→ DOCUMENT PASSAGE
★ ★ ★

The distance you see and the shutting off of affections are all tells as well. She doesn't want to be affectionate to you because that would make her feel like she's cheating on her man. The distance is that she no longer feels the connection with you. Being around you is repulsing her. I'd bet she is picking fights about anything you do.

You better wise up. Get access to her phone, email, and social media. Velcro a VAR under the passenger seat of her car. You've come to the right place. Members here have heard it all and know what works and what doesn't. How to root out the truth. What to expect from your wife. Cheaters follow a script and rarely deviate. Read the threads. You'll see the pattern and you see yourself in the stories of so many men.


----------



## LongWalk (Apr 4, 2013)

How do you know she is not cheating? Check her phone.

Stay calm. Do the things that are important to you. Make sure you work out. Concentrate on self and kids.

Cut back alcohol.


----------



## Horizon (Apr 4, 2013)

So now you are thinking "What if...." I hope you are right but it doesn't hurt to snoop a bit, just to reassure yourself. I ignored all of the red flags and it was happening under my nose. Joked about it with my ex. I used to say to her "Who are you seeing, what's his name...." It was a joke between us, and she would reply "Sure, when would I get time for that" (meaning I'm so busy with work). She had time alright and then some. Investigate


----------



## eric1 (Apr 10, 2015)

The reason you need to eliminate cheating is because, frankly, that term is 99% of infidelity cases.

In other cases people find other more gradual ways of conveying the emotions. Once that are appropriate to the nuance of that statement.

We're not saying that she's cheating, just that we've seen the 'no way she is cheating' comment be blown up so often in this exact instance that it's just a checkbox that you need to cover.

★ ★ ★

→ ENTRIES SHOWN
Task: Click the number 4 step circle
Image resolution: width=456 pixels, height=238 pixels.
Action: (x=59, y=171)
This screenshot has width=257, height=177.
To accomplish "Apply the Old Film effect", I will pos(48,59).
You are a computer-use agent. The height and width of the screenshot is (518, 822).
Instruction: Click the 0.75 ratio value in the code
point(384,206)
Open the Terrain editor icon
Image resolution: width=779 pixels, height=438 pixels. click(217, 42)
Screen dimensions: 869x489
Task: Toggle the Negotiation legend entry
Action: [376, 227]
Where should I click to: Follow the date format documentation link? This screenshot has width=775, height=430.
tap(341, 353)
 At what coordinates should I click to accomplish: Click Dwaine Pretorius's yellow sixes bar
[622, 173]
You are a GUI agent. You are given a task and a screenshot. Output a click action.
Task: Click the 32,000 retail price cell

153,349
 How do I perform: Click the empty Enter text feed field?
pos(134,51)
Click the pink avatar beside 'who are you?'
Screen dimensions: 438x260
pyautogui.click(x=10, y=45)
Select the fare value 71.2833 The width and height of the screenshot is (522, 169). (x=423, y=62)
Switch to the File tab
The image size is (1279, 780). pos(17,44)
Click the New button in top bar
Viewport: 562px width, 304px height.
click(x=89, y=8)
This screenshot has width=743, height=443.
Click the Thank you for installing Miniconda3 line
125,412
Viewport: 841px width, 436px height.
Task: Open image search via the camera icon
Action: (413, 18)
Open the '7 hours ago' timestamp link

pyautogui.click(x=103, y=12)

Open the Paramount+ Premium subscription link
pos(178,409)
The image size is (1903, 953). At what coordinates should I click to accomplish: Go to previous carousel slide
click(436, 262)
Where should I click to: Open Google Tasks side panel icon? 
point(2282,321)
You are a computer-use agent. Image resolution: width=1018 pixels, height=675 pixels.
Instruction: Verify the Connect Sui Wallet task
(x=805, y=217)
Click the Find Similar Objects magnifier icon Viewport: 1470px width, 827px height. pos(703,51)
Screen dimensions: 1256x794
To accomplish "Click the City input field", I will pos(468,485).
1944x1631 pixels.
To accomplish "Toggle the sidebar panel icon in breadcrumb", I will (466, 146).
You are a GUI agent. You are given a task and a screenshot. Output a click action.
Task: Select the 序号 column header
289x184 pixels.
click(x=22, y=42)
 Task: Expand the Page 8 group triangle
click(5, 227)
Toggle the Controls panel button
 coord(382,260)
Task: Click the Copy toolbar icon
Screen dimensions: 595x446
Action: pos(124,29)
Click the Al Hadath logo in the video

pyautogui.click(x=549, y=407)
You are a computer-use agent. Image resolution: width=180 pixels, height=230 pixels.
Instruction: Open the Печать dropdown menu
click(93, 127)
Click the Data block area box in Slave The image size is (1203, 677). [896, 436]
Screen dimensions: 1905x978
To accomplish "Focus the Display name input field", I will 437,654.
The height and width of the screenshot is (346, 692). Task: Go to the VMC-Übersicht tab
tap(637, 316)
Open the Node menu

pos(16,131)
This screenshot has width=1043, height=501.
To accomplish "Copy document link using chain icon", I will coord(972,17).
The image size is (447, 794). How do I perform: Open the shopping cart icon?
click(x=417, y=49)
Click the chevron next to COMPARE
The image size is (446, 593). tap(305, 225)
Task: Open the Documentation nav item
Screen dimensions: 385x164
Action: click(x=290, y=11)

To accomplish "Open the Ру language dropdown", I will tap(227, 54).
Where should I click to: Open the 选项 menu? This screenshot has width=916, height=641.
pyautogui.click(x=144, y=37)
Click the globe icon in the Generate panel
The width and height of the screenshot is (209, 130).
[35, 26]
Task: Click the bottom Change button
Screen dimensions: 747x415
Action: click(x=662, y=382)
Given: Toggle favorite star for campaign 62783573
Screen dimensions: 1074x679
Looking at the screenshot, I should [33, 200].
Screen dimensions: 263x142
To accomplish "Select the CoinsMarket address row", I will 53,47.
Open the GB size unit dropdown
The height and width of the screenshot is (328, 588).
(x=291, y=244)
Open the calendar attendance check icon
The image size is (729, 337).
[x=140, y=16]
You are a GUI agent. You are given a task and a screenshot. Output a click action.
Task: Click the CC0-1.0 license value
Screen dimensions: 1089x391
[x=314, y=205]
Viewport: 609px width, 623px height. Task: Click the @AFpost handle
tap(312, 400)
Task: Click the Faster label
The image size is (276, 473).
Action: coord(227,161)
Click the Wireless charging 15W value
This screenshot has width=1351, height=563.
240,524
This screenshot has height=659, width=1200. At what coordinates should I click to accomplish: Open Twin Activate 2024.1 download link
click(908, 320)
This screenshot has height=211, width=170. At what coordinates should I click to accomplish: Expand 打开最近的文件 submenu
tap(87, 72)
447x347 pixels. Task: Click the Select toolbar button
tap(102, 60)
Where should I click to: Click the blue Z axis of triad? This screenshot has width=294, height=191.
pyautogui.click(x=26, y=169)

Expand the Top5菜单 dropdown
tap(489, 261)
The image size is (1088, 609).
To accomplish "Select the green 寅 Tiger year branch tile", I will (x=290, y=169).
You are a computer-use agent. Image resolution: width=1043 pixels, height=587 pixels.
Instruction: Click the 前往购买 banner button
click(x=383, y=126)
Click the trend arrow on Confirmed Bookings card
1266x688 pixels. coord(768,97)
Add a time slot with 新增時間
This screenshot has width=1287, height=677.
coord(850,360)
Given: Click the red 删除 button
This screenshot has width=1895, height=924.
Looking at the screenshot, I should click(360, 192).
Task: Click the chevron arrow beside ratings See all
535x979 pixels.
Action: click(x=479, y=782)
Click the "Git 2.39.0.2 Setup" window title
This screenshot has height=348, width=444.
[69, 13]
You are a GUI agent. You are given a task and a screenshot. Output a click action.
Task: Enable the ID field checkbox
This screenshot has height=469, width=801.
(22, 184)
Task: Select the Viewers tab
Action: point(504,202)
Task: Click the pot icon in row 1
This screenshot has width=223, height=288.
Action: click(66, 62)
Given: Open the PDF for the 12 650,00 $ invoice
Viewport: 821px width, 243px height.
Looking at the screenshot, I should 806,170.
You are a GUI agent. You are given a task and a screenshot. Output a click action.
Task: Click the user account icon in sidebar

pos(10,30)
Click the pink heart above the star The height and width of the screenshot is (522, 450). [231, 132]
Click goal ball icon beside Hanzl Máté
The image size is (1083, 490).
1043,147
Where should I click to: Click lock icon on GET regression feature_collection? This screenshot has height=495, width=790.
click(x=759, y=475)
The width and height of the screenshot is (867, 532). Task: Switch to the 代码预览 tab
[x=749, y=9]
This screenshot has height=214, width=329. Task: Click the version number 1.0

★ ★ ★

→ STATED EXERCISE
Continue the forum thread about a suspected unfaithful wife, starting after its last post.

→ ANSWER TO THE EXERCISE
Sent from my iPhone using Tapatalk


----------



## abart (Aug 5, 2014)

Standard Evidence Post


----------



## naiveonedave (Jan 9, 2014)

OP - you need to due diligence re: cheating. If she is cheating, you follow a totally different tact than if she is depressed. Please follow the standard evidence post, listen and don't talk. The ILYBNILWY speech shows there is a very high probability of either an EA or a PA or one that is very close to occurring. if you follow threads on this board, you will see that this is one way BH's find out about their spouse cheating.


----------



## GusPolinski (Jan 21, 2014)

kylestum0527 said:


> No, not at all. I don't suspect her of cheating in the least.


You should at least make an earnest effort at ruling it out. Comb through bank and credit card records, check the phone bill(s), and get a good look at her cell phone. I'd even go so far as running a data recovery app to have a look at any deleted call records, text messages, etc.

Once you KNOW there's not someone else in the picture, go from there.

FWIW, "I love you, but I'm not _in love_ with you" almost always means an affair.

_Posted via Mobile Device_


----------



## NoSizeQueen (Sep 9, 2015)

GusPolinski said:


> FWIW, "I love you, but I'm not _in love_ with you" almost always means an affair.


Usually, yes.

But sometimes it means "We've lost our emotional bond, but I don't hate you and don't want bad things to happen to you."


----------



## JukeboxHero (Mar 3, 2015)

NoSizeQueen said:


> Usually, yes.
> 
> But sometimes it means "We've lost our emotional bond, but I don't hate you and don't want bad things to happen to you."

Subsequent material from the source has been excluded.